Junji Ichimiya was born in Osaka, Japan, in 1973. He received the B.E degree in electrical engineering from Osaka Electro-Communication University, in 1997. He joined imaging system LSI development center, Ricoh Company, Ltd. and then he had been engaged in the designs and development of SRAMs and processors. Currently, he is with sever systems unit, Fujitsu limited.



**Nobuto Ono** was born in Miyagi, Japan, on September 1, 1958. He received the B.E. degree in control engineering from Tokyo Institute of Technology, Japan in 1981. He joined the EDA department of Seiko Instruments Inc., in 1981. Currently, he is director of Jedat Innovation Inc. in Japan.
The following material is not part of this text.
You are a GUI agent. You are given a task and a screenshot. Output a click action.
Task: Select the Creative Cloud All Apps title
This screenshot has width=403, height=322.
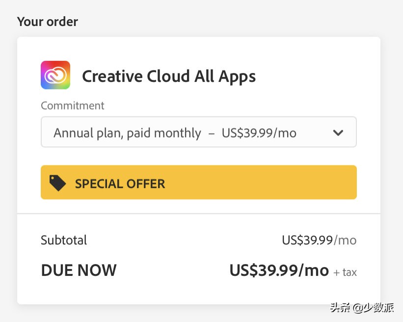(x=168, y=77)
**Koutaro Hachiya** was born in Miyagi, Japan on May 31, 1968. He received the B.E. and M.E. degrees in computer science from Tohoku University in 1990 and 1992, respectively. From 1992 to 2002 he was with NEC Corp., Kanagawa, Japan, where he has been developing in-house circuit simulation tools. From 1998 to 1999 he was a visiting scholar at Kiel University, Germany. Since 2002 he has been with NEC Electronics Corp., Kanagawa, Japan, where he has been developing Chip-Package-Board co-

design environment. His research interest include computational electronics, especially circuit simulation and interconnect modeling. He is a member of IPSJ, IEEE, ACM, and SIAM.



**Masanori Hashimoto** received the B.E., M.E. and Ph.D. degrees in Communications and Computer Engineering from Kyoto University, Kyoto, Japan, in 1997, 1999, and 2001, respectively. Since 2001, he was an Instructor in Department of Communications and Computer Engineering, Kyoto University. Since 2004, he has been an Associate Professor in Department of Information Systems Engineering, Graduate School of Information Science and Technology, Osaka University. His research interest includes

computer-aided-design for digital integrated circuits, and high-speed circuit design. He is a member of IEEE, ACM and IPSJ.